No último dia 15 de junho, o site The Intercept Brasil divulgou matéria denunciando a ligação entre a implantação da educação remota nas escolas públicas de vários estados e a empresa IP.TV, ligada à rede de influência bolsonarista, que conta com o financiamento de empresários e políticos do Amazonas. 

De acordo com a reportagem, o governo de João Dória (PSDB/SP), afirmou que a IP.TV doou o aplicativo chamado Centro de Mídias SP. No Paraná, a IP.TV foi contratada, sem licitação, pelo governo de Ratinho Jr. (PSD) para o “Aula Paraná”, por R$ 300 mil.
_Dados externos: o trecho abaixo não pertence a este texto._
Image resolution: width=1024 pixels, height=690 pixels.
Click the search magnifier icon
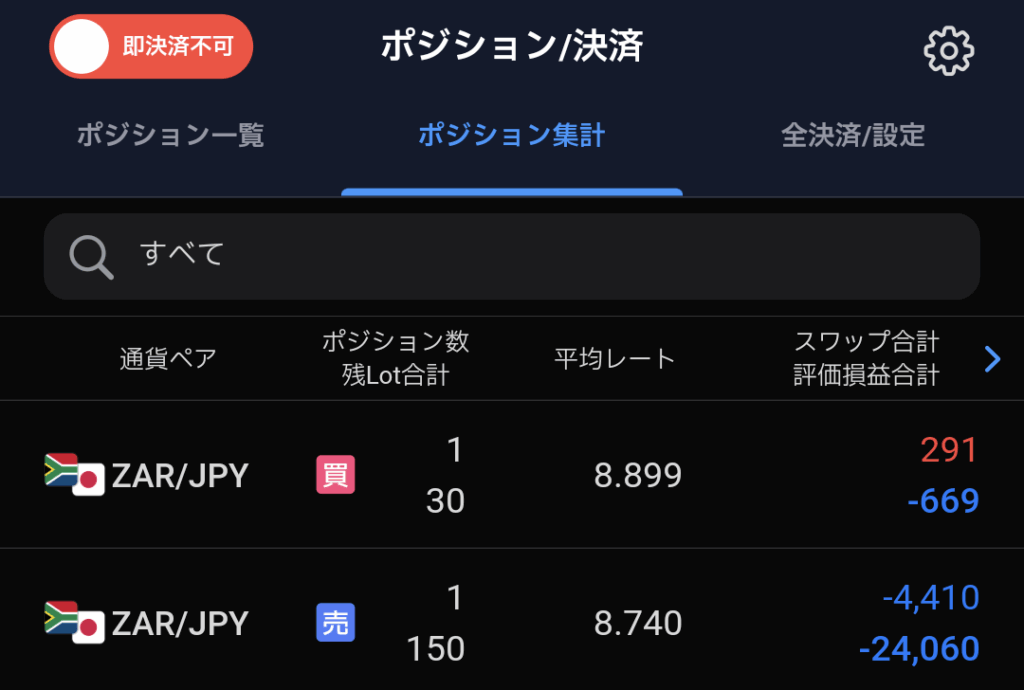click(x=91, y=257)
Dias depois, segundo o governo, a própria Empresa pediu para alterar o contrato e não receber nada pelo aplicativo. Porém, sabemos que no mundo “empresarial” não existe ”almoço grátis”. Portanto, os governos precisam explicar que interesses econômicos e políticos destas empresas estão por trás do acesso gratuito aos dados de milhões de alunos e professores. Ressalte-se que o atual secretário de Educação de São Paulo, Rossieli Soares, ocupou o mesmo cargo no Amazonas entre 2012 e 2016, quando a IP.TV já operava no estado. 
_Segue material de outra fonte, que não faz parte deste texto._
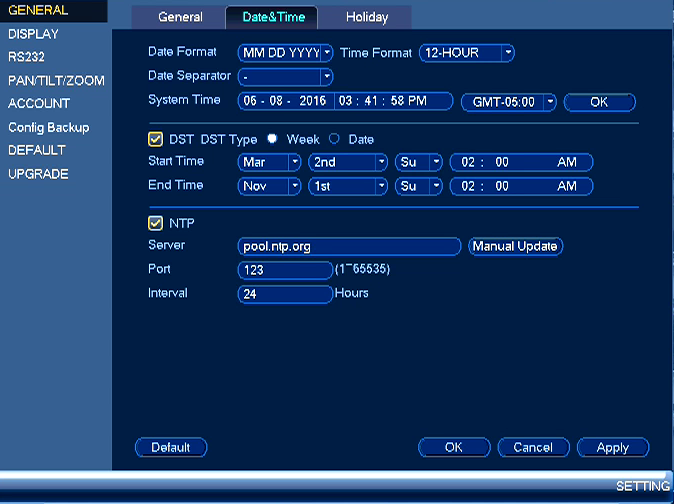Click the NTP Server address field
The image size is (676, 504).
pyautogui.click(x=349, y=246)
A IP.TV é responsável por aplicativos usados por 7,7 milhões de alunos e professores de São Paulo, Paraná, Amazonas, Pará e Piauí para aulas à distância. Com sede registrada em Rio Bonito, região metropolitana do Rio de Janeiro, onde não existe nada além de um prédio abandonado, a Empresa, segundo investigação da reportagem, possui apenas o aplicativo “Mano” e as plataformas de aulas à distância usadas em São Paulo, Paraná, Pará, Piauí  Amazonas.
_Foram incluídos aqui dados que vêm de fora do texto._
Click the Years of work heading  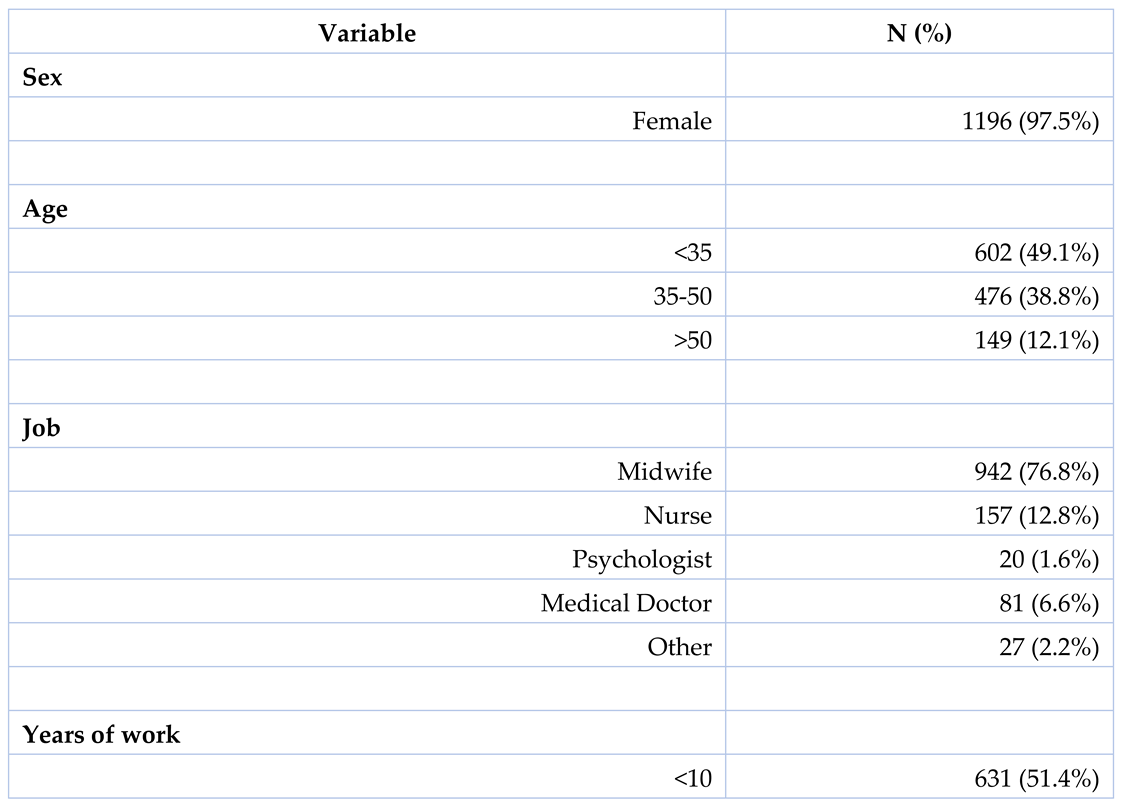coord(101,734)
O “Mano” é um aplicativo de streaming de vídeos criado durante as eleições de 2018 para driblar os vetos de redes sociais às notícias falsas que impulsionaram a campanha de Jair Bolsonaro. O principal canal do “Mano” é a “TV Bolsonaro”, que está no menu oferecido a estudantes de Amazonas, Pará e Piauí, ao lado de vídeos das aulas da rede de ensino público. O canal oferece programas com discursos, propagandas do governo e depoimentos de usuários que reproduzem notícias falsas e fazem apologia ao uso de armas e à Ditadura Militar.  Já os alunos de São Paulo e Paraná estão livres de ver a “TV Bolsonaro” como sugestão de conteúdo e contam apenas com os aplicativos específicos para exibir materiais didáticos. 

 

Sem privacidade, sem segurança

 

O proprietário da IP.TV é sócio de Waldery Areosa Ferreira Junior, empresário amazonense do ramo da educação, defensor da “homescholling” e acusado de participar de uma rede de prostituição de menores de idade. Ainda assim, as Secretarias de Educação de vários estados acharam conveniente entregar os dados de quase oito milhões de estudantes e professores, sem que nenhum controle fosse exigido. Para assistir às aulas, os alunos precisam se cadastrar e para instalar os apps é necessário autorizar o acesso a dados pessoais, como o álbum de fotos do celular e de conexão de rede wifi. 

A Empresa não dá nenhuma garantia contra abusos, como o uso comercial dos dados de crianças e adolescentes, pois as políticas de privacidade incluem o acesso da IP.TV a dados das secretarias de educação, com informações como nome, e-mail, ano e série cursados. Além do álbum de fotos, os apps também podem ter acesso ao microfone do celular e a trocas de mensagens em grupos de bate-papo, que podem ficar guardadas por até seis meses. O “Mano” ainda pode exibir publicidade aos usuários.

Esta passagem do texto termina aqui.